La réunion s’appelle Agora. Cela aurait pu être «Rendez-vous à OK Corral» tant ce débriefing s’annonce tendu. Ce mercredi, le Parti libéral-radical genevois (PLR) revient, dans une catharsis par Zoom, sur les conditions de sa perte d’un siège au Conseil d’Etat, au profit de la candidate verte Fabienne Fischer, le 28 mars dernier.

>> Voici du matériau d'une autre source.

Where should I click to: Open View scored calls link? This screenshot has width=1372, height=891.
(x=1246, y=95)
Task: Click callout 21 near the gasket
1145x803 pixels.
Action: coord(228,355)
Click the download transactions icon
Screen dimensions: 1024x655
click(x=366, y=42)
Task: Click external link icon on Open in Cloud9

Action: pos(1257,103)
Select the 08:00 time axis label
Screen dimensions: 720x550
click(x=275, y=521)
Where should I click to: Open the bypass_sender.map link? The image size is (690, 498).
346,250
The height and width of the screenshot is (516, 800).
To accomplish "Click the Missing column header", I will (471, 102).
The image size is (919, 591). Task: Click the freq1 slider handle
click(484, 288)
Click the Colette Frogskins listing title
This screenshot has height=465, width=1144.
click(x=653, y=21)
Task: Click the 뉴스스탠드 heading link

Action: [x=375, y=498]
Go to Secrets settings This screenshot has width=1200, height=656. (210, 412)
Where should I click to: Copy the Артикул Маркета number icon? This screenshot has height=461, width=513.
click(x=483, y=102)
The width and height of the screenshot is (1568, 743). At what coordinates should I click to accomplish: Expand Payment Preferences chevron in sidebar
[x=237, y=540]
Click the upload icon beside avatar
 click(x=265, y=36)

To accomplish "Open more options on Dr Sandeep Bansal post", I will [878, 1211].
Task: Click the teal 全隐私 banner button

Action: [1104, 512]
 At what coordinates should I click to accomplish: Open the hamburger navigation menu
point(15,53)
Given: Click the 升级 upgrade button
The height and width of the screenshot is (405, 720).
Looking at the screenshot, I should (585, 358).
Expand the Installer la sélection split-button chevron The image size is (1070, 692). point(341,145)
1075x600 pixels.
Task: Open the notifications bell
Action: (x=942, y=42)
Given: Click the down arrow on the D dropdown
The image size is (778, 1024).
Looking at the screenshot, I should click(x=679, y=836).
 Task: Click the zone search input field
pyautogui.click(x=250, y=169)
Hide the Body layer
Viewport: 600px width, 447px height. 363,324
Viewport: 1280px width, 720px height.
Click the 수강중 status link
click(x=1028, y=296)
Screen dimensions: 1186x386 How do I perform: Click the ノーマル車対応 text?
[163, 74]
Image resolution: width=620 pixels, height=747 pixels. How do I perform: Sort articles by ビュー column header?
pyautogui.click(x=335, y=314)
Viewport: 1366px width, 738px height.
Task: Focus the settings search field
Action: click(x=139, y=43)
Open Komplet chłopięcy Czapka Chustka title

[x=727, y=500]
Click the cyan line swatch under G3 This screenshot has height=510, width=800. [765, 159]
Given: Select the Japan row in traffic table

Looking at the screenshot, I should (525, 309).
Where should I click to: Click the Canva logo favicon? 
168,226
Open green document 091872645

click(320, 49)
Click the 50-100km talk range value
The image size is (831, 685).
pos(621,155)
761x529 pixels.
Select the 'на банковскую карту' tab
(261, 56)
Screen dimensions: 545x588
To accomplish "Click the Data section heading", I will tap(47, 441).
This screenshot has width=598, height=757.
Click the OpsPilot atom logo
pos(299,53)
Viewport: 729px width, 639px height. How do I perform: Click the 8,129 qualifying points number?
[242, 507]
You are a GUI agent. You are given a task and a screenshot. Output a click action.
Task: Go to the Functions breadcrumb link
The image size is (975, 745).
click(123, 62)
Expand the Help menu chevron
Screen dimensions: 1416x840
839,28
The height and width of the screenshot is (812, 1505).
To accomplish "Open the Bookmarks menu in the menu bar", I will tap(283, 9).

Depuis cette déculottée, le président, Bertrand Reich, est fragilisé. Certains membres aimeraient lui voir les talons après deux années décevantes, électoralement parlant (des pertes lors des élections fédérales et municipales). Son attitude au lendemain de la défaite lui est également reprochée. Il avait enjoint aux personnes encartées au PLR qui avaient fait campagne pour le banni Pierre Maudet de quitter le parti. Une «chasse aux sorcières» mal vécue notamment par ceux qui pensent qu’un président «doit rassembler et non diviser», pour citer l’un d’eux. «J’ai trouvé ça assez habile, rétorque un membre du comité directeur qui préfère rester anonyme. Il a provoqué des démissions et cela évitera de passer par un nouveau psychodrame qu’aurait été l’exclusion de ces personnes.»